Christopher Nolan a toujours été dominé par de nombreuses obsessions, en allant de la science, au temps, jusqu’à la guerre. Réaliser le biopic d’une grande figure scientifique de la Seconde Guerre Mondiale est l’occasion pour lui de fusionner toutes ses chimères en une bombe de trois heures. Cette dernière produit-elle l’explosion escomptée ? Ce biopic américain est sorti au cinéma le 19 juillet 2023.

Un biopic bicéphale

Oppenheimer est le récit éponyme de l’homme derrière la création de la bombe atomique. Cette première phrase n’est pas réellement vraie, à l’instar des mensonges émis par le physicien aux politiques et à l’armée tout le long de sa vie. En effet, le métrage conte sa vie dans deux colorimétries distinctes dont le réalisateur nous a, à notre plus grand désarroi, révélé les intentions.
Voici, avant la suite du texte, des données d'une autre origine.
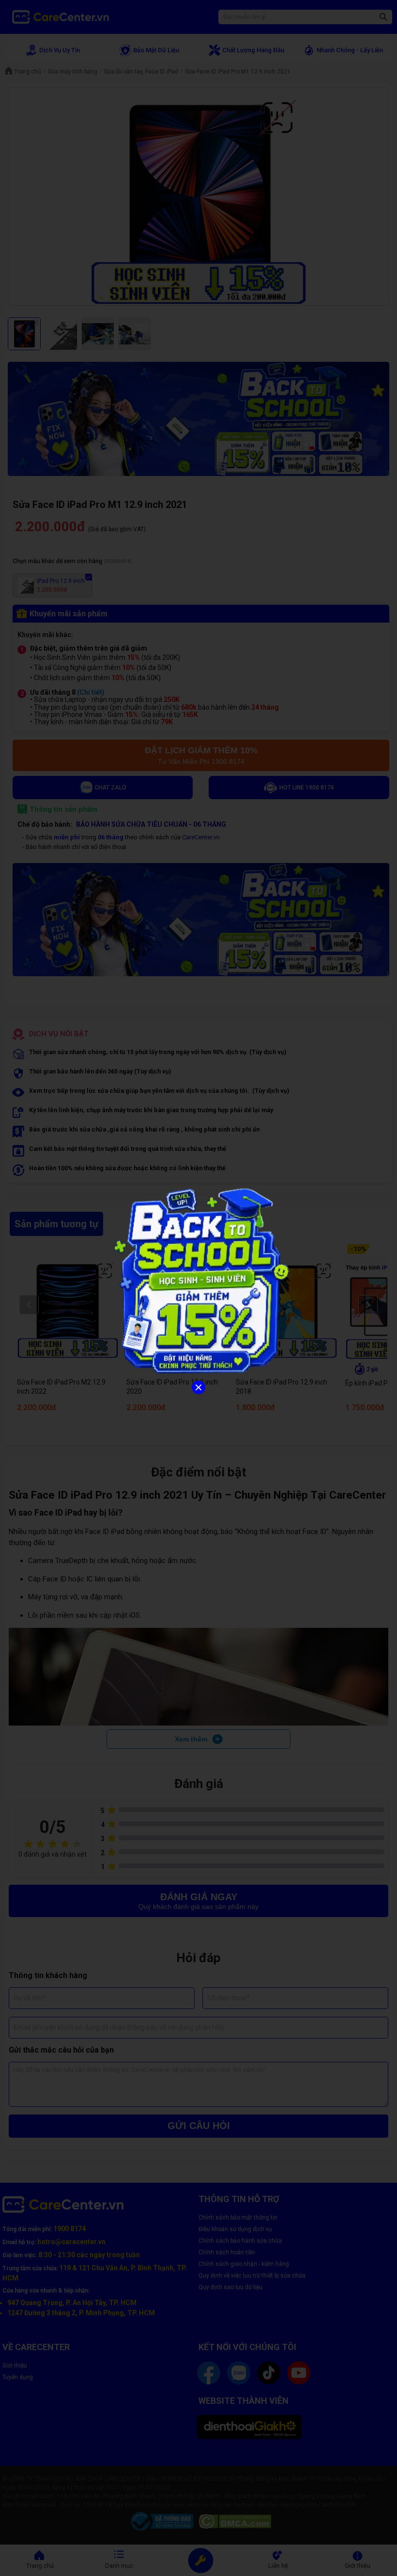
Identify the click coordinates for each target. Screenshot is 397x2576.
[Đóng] (198, 1387)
La couleur retranscrit la vision subjective d’Oppenheimer, tandis que le noir et blanc retranscrit la vision objective. Cette dernière peut s’apparenter à celle de l’Histoire, toutefois elle est principalement celle de Lewis Strauss.

Si dans la vision subjective nous sommes au plus proche d’Oppenheimer, dans la vision objective nous en sommes au plus loin, au point que le physicien y en est presque absent. Cette distance avec le scientifique est dû à l’animosité du politicien envers lui.

Icare et Dédale

L’usage du noir et blanc se définit aussi par les paroles de Strauss sur la lumière et l’obscurité. Ce dernier exclame que ceux s’exposant au Soleil se brûlent les ailes alors que les hommes de pouvoir restent dans l’ombre. Cette phrase ampli de dédain pour son « adversaire » se retournera contre lui.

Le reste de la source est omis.